◆ Exercise set:
1. Echo part of the ensemble classifier page word for word: begin at the words "What You’ll Learn" and stop after the words "uniform training code.".
2. Does the ensemble classifier page agree with each of these statements? Answer yes or no for each, quoting the deciding words from the page. (a) The kNN classifier needs no training. (b) The ensemble's default strategy is majority vote. (c) The Bayes, LSI, and kNN classifiers all start with the same weight.

◆ Excerpted passage:
▽

Ensemble Classifier
Combine Bayes, LSI, and kNN classifiers with weighted voting for higher accuracy than any single model.
Ensemble Classifier
Combine multiple classifiers into an ensemble that outperforms any individual model. By leveraging the strengths of Bayes (fast, probabilistic), LSI (semantic understanding), and kNN (interpretable neighbors), you get more robust predictions.
What You’ll Learn
- Building an ensemble from multiple classifier types
- Weighted voting strategies
- Confidence-based model selection
- When ensembles help (and when they don’t)
Why Ensembles Work
Different classifiers have different strengths:
| Classifier | Strength | Weakness |
|---|---|---|
| Bayes | Fast, handles large vocab | Assumes word independence |
| LSI | Semantic similarity | Slower, needs tuning |
| kNN | Interpretable, no training | Slower at scale |
When they disagree, the ensemble can break ties intelligently. When they agree, confidence is high.
API Consistency: Bayes, LogisticRegression, and kNN all share the same train() method, making it easy to build ensembles with uniform training code.
Project Setup
mkdir ensemble_classifier && cd ensemble_classifier
# Gemfile
source 'https://rubygems.org'
gem 'classifier'
The Ensemble Classifier
Create ensemble_classifier.rb:
require 'classifier'
require 'json'
class EnsembleClassifier
STRATEGIES = [:majority_vote, :weighted_vote, :confidence_weighted, :best_confidence]
def initialize(strategy: :confidence_weighted)
@bayes = nil
@lsi = nil
@knn = nil
@strategy = strategy
@categories = []
@weights = { bayes: 1.0, lsi: 1.0, knn: 1.0 }
end
attr_accessor :weights
# Train all classifiers with the same data
def train(data_by_category)
@categories = data_by_category.keys.map(&:to_s)
# Initialize classifiers
@bayes = Classifier::Bayes.new(*@categories)

△

◆ Entries shown:
▽

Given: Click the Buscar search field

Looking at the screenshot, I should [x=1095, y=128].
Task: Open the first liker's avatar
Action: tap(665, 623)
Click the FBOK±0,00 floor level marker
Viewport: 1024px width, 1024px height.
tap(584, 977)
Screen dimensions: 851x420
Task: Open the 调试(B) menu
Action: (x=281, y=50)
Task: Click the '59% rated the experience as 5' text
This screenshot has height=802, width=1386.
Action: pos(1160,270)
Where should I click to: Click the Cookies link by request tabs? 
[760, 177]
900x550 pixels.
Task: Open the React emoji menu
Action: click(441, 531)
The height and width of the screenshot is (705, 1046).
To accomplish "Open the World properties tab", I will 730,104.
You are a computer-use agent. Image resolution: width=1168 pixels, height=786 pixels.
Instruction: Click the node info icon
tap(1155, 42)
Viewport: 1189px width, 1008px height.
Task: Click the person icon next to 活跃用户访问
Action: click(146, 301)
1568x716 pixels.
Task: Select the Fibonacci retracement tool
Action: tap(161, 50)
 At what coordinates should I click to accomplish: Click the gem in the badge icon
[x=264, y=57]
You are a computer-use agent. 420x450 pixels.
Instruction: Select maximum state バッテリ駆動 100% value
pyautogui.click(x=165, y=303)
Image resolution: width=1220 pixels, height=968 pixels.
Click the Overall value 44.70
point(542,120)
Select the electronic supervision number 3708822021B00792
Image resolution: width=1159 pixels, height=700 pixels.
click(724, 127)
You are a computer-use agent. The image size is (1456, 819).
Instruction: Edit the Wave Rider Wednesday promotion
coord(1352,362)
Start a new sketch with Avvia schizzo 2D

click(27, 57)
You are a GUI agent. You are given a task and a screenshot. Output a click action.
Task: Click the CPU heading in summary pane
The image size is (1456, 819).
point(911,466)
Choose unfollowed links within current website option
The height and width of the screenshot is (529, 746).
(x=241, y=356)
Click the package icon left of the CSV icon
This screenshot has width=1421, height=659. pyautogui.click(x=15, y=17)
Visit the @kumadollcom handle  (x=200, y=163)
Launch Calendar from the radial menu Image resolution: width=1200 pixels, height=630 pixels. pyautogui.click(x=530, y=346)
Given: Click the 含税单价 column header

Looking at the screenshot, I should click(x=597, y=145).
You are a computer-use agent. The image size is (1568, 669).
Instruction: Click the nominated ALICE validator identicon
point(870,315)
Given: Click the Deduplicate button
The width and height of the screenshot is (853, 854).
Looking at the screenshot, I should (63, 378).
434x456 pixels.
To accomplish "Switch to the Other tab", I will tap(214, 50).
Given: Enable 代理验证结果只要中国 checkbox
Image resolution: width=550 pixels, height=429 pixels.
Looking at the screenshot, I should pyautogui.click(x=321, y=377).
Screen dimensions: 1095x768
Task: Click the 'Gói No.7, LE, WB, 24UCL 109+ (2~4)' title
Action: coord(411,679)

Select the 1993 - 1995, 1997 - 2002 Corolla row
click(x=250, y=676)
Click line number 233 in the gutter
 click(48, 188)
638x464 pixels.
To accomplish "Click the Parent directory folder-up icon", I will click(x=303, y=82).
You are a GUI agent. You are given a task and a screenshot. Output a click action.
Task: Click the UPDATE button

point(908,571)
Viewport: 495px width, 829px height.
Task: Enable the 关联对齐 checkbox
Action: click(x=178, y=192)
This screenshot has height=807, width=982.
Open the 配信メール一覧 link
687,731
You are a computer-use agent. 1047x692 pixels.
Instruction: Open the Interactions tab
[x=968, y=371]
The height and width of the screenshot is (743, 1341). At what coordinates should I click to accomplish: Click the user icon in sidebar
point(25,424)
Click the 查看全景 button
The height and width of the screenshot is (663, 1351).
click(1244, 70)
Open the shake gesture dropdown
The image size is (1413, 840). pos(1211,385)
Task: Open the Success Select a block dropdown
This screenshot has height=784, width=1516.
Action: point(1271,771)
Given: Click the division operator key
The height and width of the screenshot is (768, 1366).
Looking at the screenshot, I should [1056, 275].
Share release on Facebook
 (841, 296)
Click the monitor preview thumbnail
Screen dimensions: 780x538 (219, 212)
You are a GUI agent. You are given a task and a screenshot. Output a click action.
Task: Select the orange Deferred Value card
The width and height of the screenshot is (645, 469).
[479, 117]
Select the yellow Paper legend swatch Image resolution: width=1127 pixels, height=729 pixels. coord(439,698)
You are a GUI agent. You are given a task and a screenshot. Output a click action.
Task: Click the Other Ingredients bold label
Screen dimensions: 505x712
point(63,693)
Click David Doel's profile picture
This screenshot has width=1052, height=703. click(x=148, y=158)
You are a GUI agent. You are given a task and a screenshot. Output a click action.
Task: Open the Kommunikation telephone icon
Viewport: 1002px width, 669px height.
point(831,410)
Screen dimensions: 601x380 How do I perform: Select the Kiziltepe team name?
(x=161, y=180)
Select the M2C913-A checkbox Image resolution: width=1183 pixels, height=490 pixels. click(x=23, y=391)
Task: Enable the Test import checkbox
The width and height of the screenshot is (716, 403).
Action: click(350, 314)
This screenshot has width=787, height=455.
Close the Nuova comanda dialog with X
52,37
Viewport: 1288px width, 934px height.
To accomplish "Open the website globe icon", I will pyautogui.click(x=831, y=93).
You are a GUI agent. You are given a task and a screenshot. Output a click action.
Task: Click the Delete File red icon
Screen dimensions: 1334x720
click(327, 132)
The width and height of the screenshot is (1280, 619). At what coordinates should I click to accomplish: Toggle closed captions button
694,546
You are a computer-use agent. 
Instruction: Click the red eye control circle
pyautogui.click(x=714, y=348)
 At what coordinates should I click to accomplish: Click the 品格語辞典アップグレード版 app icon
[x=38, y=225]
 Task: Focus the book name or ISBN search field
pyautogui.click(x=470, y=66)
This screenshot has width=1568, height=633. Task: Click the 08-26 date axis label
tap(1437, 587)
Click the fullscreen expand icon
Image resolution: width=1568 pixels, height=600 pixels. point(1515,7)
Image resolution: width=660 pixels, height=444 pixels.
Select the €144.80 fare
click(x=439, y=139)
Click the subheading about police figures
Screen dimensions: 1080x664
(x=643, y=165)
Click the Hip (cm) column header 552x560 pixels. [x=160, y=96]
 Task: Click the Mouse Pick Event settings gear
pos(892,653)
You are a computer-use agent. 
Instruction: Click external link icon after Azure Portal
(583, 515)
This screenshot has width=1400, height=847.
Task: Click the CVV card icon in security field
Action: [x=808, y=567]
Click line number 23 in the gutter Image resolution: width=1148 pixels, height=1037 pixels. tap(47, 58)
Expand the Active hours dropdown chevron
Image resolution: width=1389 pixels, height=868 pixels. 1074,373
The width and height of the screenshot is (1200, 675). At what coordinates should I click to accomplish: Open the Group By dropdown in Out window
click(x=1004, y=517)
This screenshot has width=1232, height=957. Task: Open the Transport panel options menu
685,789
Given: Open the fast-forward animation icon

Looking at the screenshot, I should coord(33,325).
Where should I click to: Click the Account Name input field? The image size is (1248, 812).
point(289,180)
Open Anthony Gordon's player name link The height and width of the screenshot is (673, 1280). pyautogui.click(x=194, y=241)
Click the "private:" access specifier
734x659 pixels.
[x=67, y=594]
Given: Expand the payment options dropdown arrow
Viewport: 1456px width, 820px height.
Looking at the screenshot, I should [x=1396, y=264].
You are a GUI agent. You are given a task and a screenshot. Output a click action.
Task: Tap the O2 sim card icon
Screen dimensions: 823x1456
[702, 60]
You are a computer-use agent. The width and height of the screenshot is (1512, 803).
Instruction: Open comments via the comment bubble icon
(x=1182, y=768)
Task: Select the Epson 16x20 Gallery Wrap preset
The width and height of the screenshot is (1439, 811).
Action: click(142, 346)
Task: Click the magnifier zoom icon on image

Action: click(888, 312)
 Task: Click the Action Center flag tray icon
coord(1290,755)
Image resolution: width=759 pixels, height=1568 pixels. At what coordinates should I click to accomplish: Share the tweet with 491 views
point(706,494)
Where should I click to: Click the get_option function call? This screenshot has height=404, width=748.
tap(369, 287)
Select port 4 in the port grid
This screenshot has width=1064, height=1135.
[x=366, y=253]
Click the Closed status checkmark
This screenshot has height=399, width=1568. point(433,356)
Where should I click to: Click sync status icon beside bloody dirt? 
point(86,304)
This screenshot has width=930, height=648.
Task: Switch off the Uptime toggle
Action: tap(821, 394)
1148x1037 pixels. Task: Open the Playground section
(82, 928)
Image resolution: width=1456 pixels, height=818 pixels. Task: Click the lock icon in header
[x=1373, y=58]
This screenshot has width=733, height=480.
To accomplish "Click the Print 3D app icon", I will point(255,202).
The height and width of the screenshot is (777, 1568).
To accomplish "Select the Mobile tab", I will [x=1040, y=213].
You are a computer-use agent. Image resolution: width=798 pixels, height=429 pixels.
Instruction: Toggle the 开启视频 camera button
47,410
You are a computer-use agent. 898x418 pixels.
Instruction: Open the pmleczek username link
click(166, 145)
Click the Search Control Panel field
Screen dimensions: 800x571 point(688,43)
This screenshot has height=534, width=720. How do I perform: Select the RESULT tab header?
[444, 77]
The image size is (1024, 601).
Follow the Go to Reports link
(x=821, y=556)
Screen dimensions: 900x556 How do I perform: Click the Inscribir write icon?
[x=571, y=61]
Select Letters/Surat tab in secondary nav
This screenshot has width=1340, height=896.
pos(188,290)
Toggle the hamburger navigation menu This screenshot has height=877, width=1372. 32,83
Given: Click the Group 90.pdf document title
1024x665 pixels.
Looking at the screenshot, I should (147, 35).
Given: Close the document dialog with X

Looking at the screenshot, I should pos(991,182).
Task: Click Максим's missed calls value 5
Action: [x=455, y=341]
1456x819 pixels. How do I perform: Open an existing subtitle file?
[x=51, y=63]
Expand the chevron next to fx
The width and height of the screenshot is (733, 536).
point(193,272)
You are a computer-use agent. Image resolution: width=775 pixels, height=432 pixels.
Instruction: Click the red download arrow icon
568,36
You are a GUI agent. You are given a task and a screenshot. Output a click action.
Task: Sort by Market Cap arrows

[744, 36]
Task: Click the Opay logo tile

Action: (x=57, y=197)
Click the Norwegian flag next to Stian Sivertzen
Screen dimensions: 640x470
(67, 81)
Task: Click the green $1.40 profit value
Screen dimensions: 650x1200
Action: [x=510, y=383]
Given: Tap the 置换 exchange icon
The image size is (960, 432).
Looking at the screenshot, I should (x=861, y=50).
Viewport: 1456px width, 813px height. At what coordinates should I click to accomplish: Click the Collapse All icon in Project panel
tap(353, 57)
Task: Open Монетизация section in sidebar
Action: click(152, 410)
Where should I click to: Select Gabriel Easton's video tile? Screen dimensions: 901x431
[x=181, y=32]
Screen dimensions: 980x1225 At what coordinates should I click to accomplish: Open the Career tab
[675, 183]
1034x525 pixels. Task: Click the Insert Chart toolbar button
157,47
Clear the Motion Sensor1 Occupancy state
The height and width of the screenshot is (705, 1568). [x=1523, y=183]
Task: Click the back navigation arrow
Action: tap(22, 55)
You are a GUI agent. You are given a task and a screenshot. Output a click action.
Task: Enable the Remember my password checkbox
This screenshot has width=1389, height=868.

△

◆ Results for the exercise:
1.
What You’ll Learn
- Building an ensemble from multiple classifier types
- Weighted voting strategies
- Confidence-based model selection
- When ensembles help (and when they don’t)
Why Ensembles Work
Different classifiers have different strengths:
| Classifier | Strength | Weakness |
|---|---|---|
| Bayes | Fast, handles large vocab | Assumes word independence |
| LSI | Semantic similarity | Slower, needs tuning |
| kNN | Interpretable, no training | Slower at scale |
When they disagree, the ensemble can break ties intelligently. When they agree, confidence is high.
API Consistency: Bayes, LogisticRegression, and kNN all share the same train() method, making it easy to build ensembles with uniform training code.

2.
(a) Yes: "Interpretable, no training"
(b) No: "def initialize(strategy: :confidence_weighted)"
(c) Yes: "@weights = { bayes: 1.0, lsi: 1.0, knn: 1.0 }"